- _AIM OF THE EXERCISE_
When you reach the line in the listing below that contains "This screenshot has width=582, height=304.", begin returning lines exactly as written, and stop after the line that contains "Image resolution: width=484". Return no other lines.

********

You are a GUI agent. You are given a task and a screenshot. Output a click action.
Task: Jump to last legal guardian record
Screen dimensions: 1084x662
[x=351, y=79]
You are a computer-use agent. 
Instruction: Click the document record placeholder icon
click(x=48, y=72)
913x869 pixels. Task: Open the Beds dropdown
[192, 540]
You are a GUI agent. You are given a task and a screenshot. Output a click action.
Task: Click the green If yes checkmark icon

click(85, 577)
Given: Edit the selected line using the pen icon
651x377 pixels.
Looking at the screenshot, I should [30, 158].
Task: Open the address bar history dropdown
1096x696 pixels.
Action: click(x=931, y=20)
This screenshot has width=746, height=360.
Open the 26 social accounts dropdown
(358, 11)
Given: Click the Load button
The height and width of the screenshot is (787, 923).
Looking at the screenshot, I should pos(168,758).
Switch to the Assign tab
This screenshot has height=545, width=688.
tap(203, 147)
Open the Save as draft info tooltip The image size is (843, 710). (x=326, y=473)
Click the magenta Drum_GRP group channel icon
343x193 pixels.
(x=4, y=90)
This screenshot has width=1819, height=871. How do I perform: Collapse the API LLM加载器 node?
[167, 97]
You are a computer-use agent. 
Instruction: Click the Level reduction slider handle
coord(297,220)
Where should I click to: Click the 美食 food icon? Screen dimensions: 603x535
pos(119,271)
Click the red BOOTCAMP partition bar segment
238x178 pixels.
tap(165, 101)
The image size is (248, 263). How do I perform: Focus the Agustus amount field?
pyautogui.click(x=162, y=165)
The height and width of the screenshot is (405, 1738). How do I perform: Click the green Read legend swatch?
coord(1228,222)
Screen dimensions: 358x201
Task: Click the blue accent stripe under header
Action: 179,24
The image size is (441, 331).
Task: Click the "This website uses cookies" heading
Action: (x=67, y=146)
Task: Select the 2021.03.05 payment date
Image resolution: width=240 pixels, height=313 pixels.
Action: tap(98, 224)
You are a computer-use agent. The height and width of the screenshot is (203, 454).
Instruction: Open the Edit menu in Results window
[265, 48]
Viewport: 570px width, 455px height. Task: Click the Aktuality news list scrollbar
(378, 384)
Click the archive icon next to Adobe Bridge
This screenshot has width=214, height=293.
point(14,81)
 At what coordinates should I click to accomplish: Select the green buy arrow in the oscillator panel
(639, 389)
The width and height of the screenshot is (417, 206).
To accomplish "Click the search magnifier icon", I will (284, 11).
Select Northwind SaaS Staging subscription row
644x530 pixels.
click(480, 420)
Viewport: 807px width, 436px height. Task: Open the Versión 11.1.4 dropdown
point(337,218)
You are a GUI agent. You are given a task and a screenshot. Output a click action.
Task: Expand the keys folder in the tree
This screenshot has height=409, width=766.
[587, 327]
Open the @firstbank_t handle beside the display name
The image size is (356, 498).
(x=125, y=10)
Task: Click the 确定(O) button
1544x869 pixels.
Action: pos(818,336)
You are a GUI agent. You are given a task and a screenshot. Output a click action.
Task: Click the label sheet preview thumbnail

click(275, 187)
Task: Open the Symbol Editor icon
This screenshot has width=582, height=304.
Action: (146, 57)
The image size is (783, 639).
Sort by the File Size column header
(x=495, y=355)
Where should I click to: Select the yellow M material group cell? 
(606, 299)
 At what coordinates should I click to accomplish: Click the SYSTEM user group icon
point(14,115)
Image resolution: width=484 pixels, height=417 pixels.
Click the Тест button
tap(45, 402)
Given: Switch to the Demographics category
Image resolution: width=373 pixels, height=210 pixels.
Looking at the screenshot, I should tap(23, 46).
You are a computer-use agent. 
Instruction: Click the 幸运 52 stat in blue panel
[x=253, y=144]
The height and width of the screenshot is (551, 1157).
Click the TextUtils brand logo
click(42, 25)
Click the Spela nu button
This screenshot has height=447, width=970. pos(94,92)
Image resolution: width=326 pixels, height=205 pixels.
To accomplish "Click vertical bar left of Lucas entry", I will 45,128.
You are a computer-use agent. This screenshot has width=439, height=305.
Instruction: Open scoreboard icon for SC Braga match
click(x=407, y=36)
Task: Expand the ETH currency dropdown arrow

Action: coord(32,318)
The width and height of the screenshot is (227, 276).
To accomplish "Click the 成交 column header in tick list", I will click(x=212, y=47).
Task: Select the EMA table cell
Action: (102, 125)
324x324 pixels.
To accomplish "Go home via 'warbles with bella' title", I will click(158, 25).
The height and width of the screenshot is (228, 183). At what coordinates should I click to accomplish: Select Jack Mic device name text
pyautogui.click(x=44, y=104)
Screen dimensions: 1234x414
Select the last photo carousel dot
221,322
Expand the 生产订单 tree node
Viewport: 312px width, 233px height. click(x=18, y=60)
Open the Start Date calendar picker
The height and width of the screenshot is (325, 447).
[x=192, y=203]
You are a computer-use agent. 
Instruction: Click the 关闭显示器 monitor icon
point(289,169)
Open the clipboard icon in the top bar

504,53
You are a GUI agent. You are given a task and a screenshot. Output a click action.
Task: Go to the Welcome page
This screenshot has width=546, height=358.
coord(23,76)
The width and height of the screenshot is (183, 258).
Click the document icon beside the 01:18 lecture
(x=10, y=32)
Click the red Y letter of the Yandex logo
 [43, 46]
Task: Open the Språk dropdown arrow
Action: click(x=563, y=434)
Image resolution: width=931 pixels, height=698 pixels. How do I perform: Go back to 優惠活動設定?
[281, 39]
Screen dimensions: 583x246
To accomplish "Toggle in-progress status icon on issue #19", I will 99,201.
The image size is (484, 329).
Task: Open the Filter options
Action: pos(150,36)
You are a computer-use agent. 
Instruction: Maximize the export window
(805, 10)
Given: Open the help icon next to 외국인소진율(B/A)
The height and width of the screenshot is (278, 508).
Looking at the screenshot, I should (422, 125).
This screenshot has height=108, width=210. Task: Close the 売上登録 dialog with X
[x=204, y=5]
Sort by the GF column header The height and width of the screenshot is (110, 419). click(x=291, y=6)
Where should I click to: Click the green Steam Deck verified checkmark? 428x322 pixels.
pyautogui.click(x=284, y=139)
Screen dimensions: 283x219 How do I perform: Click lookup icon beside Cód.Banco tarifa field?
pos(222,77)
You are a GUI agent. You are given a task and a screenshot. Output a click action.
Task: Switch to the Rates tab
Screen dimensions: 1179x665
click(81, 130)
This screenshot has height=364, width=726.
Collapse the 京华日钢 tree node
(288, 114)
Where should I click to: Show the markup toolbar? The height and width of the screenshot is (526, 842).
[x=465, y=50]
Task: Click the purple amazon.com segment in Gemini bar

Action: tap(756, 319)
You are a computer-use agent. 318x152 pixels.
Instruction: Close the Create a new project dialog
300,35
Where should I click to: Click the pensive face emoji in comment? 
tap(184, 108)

********

- _SOLVED EXERCISE_
This screenshot has width=582, height=304.
Action: (146, 57)
The image size is (783, 639).
Sort by the File Size column header
(x=495, y=355)
Where should I click to: Select the yellow M material group cell? 
(606, 299)
 At what coordinates should I click to accomplish: Click the SYSTEM user group icon
point(14,115)
Image resolution: width=484 pixels, height=417 pixels.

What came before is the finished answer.